··· ARTICLE ···

Fanny Mendelssohn Hensel's "Bitte" is a strophic song. I think that Hensel is trying to portray the ambivalence of the poem through her song. Just looking at measures 9-16, measure 9 has the harmony of I, but also has some chromatic passing tones to text paint both the sweetness and the night. The next measure's neopolitan6 chord portrays the somber, mild, dream-likeness while also providing text painting for the next verse "above my live" by descending the melodic contour. The next few measures just continues the ambivalence of what has been started by providing a minor i and a V. I interpret measure 13 as just a big I chord because of the two prominent As in the melody and accompaniment. I think the rest of the notes around it are just harmonic decorations adding to the somberness of this piece which Hensel set in a major key. The next measure goes totally minor by way of a minor i6 and ii. Measure 15 returns back to the core "sweetness" of this piece by using only one minor chord and ending with a plagal cadence. How fitting for the text "unfathomably sweet night."

···

**JOBS**
1. Translate this sentence from the analysis of Hensel's song into Spanish: "The next measure goes totally minor by way of a minor i6 and ii."
2. According to the analysis of Hensel's song, what kind of cadence ends measure 15?
3. Carry on the analysis of Hensel's song from the point where it stops.

··· MATERIAL PROVIDED ···

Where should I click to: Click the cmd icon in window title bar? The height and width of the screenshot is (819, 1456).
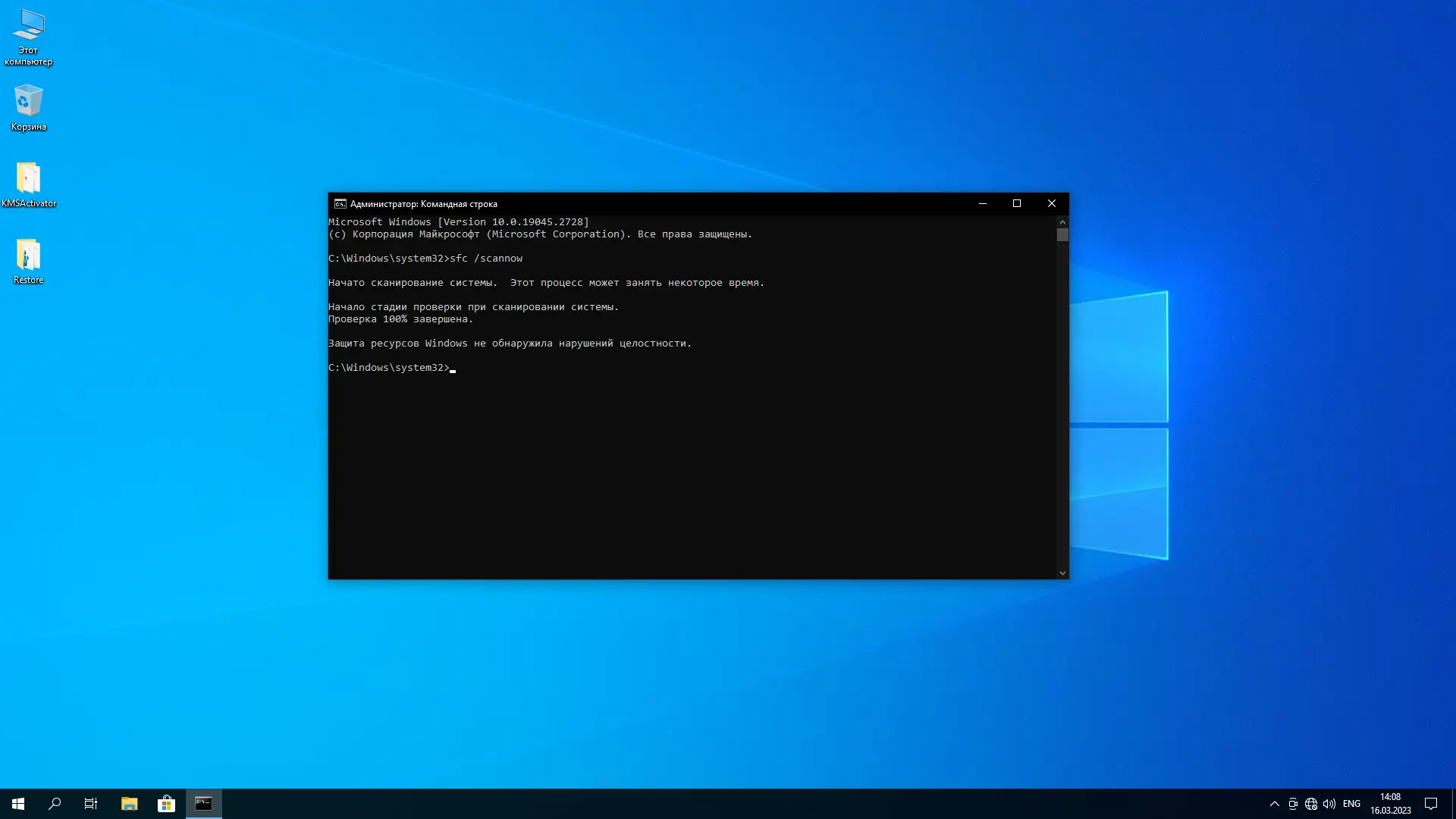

···

**RESPONSE LIST**
1. El siguiente compás pasa por completo a menor mediante un i6 menor y un ii.

2. A plagal cadence.

3.
I think the biggest trick to performing this would be having a definite interpretation. I think you would have to pick a character that either leans more toward the "sweet" interpretation or the "somber" one. Or maybe you could have one for each verse. Because there's two sets of lyrics to the same music, the words are obviously an important part of this piece. I would also say that because of the rhythm of the song already emphasizes the chromatic notes (for instance in measure 10, the fb is a quarter note while the d is only an eighth) Hensel would probably want those notes to have more inflection. But I would suggest that the singer not "swing" too much in order to keep a nice line to the end of the consonant cadences.

1 comment:

Scott said...

m. 10 is a minor iv chord, not N6. M. 13 is bVI, which does function as a tonic substitute. It isn't a plagal cadence, even though the bass does move from Fa to Do. The Fa is harmonized by viio43, thus a type of dominant chord to make a very weak sort of authentic cadence.

Good performance ideas.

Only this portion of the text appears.